* [Required action] Below are some entries. Reproduce them word for word.

* [Dataset entries]
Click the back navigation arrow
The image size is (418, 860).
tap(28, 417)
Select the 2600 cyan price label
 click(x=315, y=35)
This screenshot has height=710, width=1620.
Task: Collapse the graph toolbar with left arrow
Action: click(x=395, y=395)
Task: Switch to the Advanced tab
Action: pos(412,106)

* [Answer to the exercise]
Click the back navigation arrow
The image size is (418, 860).
tap(28, 417)
Select the 2600 cyan price label
 click(x=315, y=35)
This screenshot has height=710, width=1620.
Task: Collapse the graph toolbar with left arrow
Action: click(x=395, y=395)
Task: Switch to the Advanced tab
Action: pos(412,106)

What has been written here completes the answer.